Краткое задание a
Перепишите без каких-либо изменений строки данных, начиная с первой из них и заканчивая строкой, содержащей «coord(335,437)», включительно.

№ 19 (225) Октябрь (16-31) 2013 года.

На подступах к Шекспиру

Просмотров: 4690

Увидела свет в новой интерпретации трагедия Уильяма Шекспира «Гамлет. Принц Душевной Смуты» в переводе Ашота Сагратяна, обладателя Золотой Пушкинской медали. В послесловии переводчика читатель найдет объяснение новому подходу к шекспировской трагедии.

История, как известно, жива борением страстей. Исследуя Шекспира, нетрудно понять, что гений его питали греческая трагедия и «Божественная комедия» Данте.

Схождением в ад душа Гамлета обязана Гертруде, его матери, по этой причине трагедия смело могла быть названа и ее именем, ибо мать принца и есть источник всех его бед.

Кто знает, взялся бы я за столь ответственное дело, не обрати я, вчитываясь в пьесу, внимание на одно, едва ли не важнейшее из обстоятельств: яд, заготовленный Гертрудой, Клавдий, брат короля и любовник Гертруды, вливает спящему отцу Гамлета в ухо. А что оно есть, ухо, как не положение плода во чреве?! Выходит, Гертруда изначально обрекает своего сына навечно оставаться принцем. И не отсюда ли берут начало все поступки Гамлета? По первости подсознательно, а после общения с Призраком, Тенью отца, и вполне осознанно?! В поисках выхода из ловушки безысходности обездоленный принц и ведет себя сообразно.

Предобреченность Гамлета сквозит что в братских советах Лаэрта Офелии, что в отношении дворецкого Полония к нему. Да, он принц, но дать, по светским меркам, он девушке ничего не может: ведь он, по сути, пасынок судьбы, на которую обрекла его мать. Не потому ли в кульминационных моментах, обращаясь к матери, он срывается с вежливого «вы» на «ты», что позволительно в английском?! Сквозит почти детское чувство обиды и в сценах с могильщиками.

Друг Горацио, введенный драматургом, не более чем зеркало, в которое время от времени глядится принц Датский, обреченный им и остаться до своей гибели.

Исходные данные

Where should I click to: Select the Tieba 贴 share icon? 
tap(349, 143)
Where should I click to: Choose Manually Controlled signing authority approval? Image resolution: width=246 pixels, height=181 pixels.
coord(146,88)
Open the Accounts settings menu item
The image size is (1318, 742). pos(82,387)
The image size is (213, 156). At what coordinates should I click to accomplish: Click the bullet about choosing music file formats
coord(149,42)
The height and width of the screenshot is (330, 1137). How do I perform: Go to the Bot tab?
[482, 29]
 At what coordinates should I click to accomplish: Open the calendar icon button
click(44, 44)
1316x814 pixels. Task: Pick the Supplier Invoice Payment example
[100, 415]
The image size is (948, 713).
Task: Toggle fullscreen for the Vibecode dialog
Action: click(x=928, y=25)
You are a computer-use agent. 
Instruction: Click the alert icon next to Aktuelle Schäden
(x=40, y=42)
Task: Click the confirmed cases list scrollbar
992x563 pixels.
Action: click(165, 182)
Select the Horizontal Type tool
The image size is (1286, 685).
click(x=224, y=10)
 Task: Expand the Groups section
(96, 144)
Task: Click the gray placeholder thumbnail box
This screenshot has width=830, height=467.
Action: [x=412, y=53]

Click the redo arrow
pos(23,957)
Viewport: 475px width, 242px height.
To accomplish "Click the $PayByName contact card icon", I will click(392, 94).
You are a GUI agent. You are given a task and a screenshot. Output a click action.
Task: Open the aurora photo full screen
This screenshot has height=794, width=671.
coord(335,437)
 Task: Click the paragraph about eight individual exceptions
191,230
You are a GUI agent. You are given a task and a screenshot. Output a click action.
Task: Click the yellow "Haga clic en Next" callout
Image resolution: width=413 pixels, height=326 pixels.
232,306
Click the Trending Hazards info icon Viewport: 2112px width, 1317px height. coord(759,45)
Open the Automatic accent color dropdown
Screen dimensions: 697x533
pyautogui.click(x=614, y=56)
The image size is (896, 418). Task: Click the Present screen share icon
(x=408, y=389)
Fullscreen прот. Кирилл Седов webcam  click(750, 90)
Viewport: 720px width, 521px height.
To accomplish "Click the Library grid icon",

Краткое задание b
Продолжите статью о новом переводе «Гамлета» сразу после последнего приведенного в ней предложения.

Итоговый результат a
Where should I click to: Select the Tieba 贴 share icon? 
tap(349, 143)
Where should I click to: Choose Manually Controlled signing authority approval? Image resolution: width=246 pixels, height=181 pixels.
coord(146,88)
Open the Accounts settings menu item
The image size is (1318, 742). pos(82,387)
The image size is (213, 156). At what coordinates should I click to accomplish: Click the bullet about choosing music file formats
coord(149,42)
The height and width of the screenshot is (330, 1137). How do I perform: Go to the Bot tab?
[482, 29]
 At what coordinates should I click to accomplish: Open the calendar icon button
click(44, 44)
1316x814 pixels. Task: Pick the Supplier Invoice Payment example
[100, 415]
The image size is (948, 713).
Task: Toggle fullscreen for the Vibecode dialog
Action: click(x=928, y=25)
You are a computer-use agent. 
Instruction: Click the alert icon next to Aktuelle Schäden
(x=40, y=42)
Task: Click the confirmed cases list scrollbar
992x563 pixels.
Action: click(165, 182)
Select the Horizontal Type tool
The image size is (1286, 685).
click(x=224, y=10)
 Task: Expand the Groups section
(96, 144)
Task: Click the gray placeholder thumbnail box
This screenshot has width=830, height=467.
Action: [x=412, y=53]

Click the redo arrow
pos(23,957)
Viewport: 475px width, 242px height.
To accomplish "Click the $PayByName contact card icon", I will click(392, 94).
You are a GUI agent. You are given a task and a screenshot. Output a click action.
Task: Open the aurora photo full screen
This screenshot has height=794, width=671.
coord(335,437)

Итоговый результат b
Королевские почести воздает ему Фортинбрас. По этой самой причине и перенес я центр тяжести на последний монолог принца с ним, допустив мысль, что Шекспир, наверняка артист театра «Глобус», где многие сцены писались и переписывались нередко по ходу действия, что было в ту пору делом обычным и пришло в профессиональный театр, судя по документам эпохи, из уличного «театра дель арте», великодушно простил бы мне такую вольность.

Глубина предательства матери и откровения Призрака, Тени отца, повергают душу Гамлета в смуту, по причине которой в моей трактовке именно так он и именуем – ПРИНЦ ДУШЕВНОЙ СМУТЫ.

Шекспировед Рубен Зарян, с которым свело меня время в 1962 году, еще в середине 40-х ХХ века слышал из уст академика Иосифа Орбели пожелание – основать в Армении центр шекспироведения. И таковой уже имеется. Да только вот первая Шекспировская конференция состоялась в Ереване лишь в 1975 году.

В разные времена играли Гамлета в лучших театрах мира и артисты-армяне. Достаточно вспомнить Петроса Адамяна, Ованеса Абеляна, Ваграма Папазяна. В роли Гамлета выходила на сцену и несравненная актриса Сирануйш, о чем Рубен Зарян упомянул в своей книге «Шекспир и армяне».

Не думаю, что все они вникали в образ принца так глубоко. Судя по дошедшим до нас фото- и кинодокументам, драматизм ситуации у большинства исполнителей как на Западе, так и в России, включая последних из известных нам исполнителей роли принца Датского – Иннокентия Смоктуновского и Владимира Высоцкого, явлен больше пластикой поз и внешней фактурой. Начинка, которую имел в виду я, в них явно отсутствует.

На сегодня армяне – один из немногих народов мира, кто имеет в переводе всего Шекспира. Благородный почин этот принадлежит Ованесу Хан Масяну, который ушел из жизни в 1931 году, успев перевести 12 пьес великого трагика и комедиографа. Дело его продолжил поэт и прозаик Хачик Даштенц, мой старший друг и направник. Но в том времени я был лишь на подступах к Шекспиру. Он еще не завладел мной настолько, чтобы засесть за него и начать переводить. Сперва я должен был напитаться мощью его гения.

В ту пору мой школьный друг Армен Джигарханян, а было то году в 1962-м, пригласил меня на своего Ричарда III, которого играл в Русском драмтеатре им. Станиславского в Ереване.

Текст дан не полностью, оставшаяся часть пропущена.